Several weeks ago, I managed to successfully deploy an app (envoy proxy) on fly.
From what I gather by running flyctl apps list, I see that the app is in pending mode:
NAME OWNER STATUS LATEST DEPLOY
envoy personal pending 5m3s ago
fly-builder-twilight-river-4862 personal running 6m15s ago
I tried to restart the app, and even redeploy but I’m not getting any output.
It’s stuck at:
deployment-1615830648: digest: sha256:47861d6ac855a4da512efb7da80f732d226a9ef332b2bfa5d66b09b57540369e size: 3034
--> Done Pushing Image
==> Creating Release
Release v124 created
Deploying to : envoy.fly.dev
Monitoring Deployment
You can detach the terminal anytime without stopping the deployment
A quick flyctl status gives:
f status -a envoy
App
Name = envoy
Owner = personal
Version = 124
Status = pending
Hostname = envoy.fly.dev
Instances
ID VERSION REGION DESIRED STATUS HEALTH CHECKS RESTARTS CREATED
I also checked the regions, but it looks fine:
Region Pool:
sjc
Backup Region:
lax
sea
Last logs from when I issued a restart:
2021-03-15T17:23:54.427Z 0c611037 sjc [info] [runner] exiting
2021-03-15T17:23:54.440Z 0c611037 sjc [info] Main child exited normally with code: 0
2021-03-15T17:23:54.441Z 0c611037 sjc [info] Reaped child process with pid: 516 and signal: SIGKILL, core dumped? false
It looks like it may just be taking a hair too long to respond to health checks. If you run flyctl status --all you’ll see a failed VM from 10 min or so ago. Let me see if I can get it running.
Have a look now? I increased the check grace period to 30s. You can set this in your fly.toml by adding grace_period = "30s" under your health check definition.
Thanks to the new ssh console , I’m able to see why the HC failed:
Envoy isn’t able to connect to my droplet:
traceroute to 192.241.212.157 (192.241.212.157), 30 hops max, 46 byte packets
1 172.19.2.137 (172.19.2.137) 0.092 ms 0.144 ms 0.110 ms
2 169.254.6.1 (169.254.6.1) 0.217 ms 169.254.6.0 (169.254.6.0) 0.197 ms 0.148 ms
3 10.253.32.38 (10.253.32.38) 0.163 ms 0.124 ms 10.253.32.34 (10.253.32.34) 0.284 ms
4 10.253.32.2 (10.253.32.2) 0.649 ms 0.678 ms 10.253.32.6 (10.253.32.6) 0.682 ms
5 0.et-0-0-7.bsr1.sv5.packet.net (198.16.4.102) 2.259 ms 3.093 ms 0.et-0-0-7.bsr2.sv5.packet.net (198.16.4.104) 1.279 ms
6 eqix-sv1.digitalocean.com (206.223.117.65) 1.806 ms 1.554 ms as14061.sfmix.org (206.197.187.10) 3.331 ms
7 138.197.244.236 (138.197.244.236) 3.117 ms * 3.585 ms
8 138.197.248.207 (138.197.248.207) 3.029 ms * *
9 * * *
10 * * *
I’ve verified from multiple ISPs that the droplet is indeed reachable, and there are no network firewalls configured.

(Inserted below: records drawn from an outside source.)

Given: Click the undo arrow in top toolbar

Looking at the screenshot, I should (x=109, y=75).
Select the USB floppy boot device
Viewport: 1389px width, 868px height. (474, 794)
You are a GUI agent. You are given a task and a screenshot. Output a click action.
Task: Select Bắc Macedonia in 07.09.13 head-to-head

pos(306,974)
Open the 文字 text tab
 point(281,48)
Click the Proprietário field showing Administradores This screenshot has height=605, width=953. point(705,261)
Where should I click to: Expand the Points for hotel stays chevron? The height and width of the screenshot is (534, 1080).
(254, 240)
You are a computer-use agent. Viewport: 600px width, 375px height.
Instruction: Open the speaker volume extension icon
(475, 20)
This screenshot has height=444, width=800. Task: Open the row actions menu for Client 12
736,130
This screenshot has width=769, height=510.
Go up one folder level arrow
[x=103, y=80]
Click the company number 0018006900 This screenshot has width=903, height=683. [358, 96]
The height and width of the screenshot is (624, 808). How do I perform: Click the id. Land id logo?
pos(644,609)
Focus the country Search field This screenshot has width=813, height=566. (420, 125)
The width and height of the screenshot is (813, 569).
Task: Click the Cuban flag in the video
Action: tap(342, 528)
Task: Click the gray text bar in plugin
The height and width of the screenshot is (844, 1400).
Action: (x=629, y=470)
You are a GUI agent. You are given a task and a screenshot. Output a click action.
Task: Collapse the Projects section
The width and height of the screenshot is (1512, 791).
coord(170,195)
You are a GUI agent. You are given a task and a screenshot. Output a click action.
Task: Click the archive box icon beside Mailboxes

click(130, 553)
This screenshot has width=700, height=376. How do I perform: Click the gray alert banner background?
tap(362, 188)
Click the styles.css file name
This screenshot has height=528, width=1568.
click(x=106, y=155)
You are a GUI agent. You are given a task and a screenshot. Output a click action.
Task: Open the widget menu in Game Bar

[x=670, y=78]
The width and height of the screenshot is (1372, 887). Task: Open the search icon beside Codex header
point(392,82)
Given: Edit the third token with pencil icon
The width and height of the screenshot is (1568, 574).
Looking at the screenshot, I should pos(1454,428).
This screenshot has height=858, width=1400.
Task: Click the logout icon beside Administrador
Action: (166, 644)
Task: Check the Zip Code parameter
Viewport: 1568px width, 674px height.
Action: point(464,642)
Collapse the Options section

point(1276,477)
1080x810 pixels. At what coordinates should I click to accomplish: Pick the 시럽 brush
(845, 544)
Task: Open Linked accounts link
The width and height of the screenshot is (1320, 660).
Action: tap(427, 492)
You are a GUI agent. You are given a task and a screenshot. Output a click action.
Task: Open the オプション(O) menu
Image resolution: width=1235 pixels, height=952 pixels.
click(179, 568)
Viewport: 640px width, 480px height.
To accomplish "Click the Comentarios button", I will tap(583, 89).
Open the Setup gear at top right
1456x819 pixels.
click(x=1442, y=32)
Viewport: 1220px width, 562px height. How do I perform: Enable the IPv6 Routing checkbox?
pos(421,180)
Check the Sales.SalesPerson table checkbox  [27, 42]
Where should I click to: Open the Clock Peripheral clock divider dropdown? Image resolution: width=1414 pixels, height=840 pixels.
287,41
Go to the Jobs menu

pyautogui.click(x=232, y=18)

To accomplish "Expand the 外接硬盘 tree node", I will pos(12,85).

Is this something you have visibility on your end?
This looks like it’s a network problem on DigitalOcean’s end, just because it got to their routers in the facility. If that’s the case, they’ll likely have to fix it (although we are checking for a workaround).
One quick thing to try is running in a different region. They’re likely to go through a different peer from LAX, for example.
Ok, this is not a problem with that whole IP, it’s a problem with port 8443 specifically. Other ports on that IP work just fine. This is likely a firewall issue on our end, we’ll get it fixed.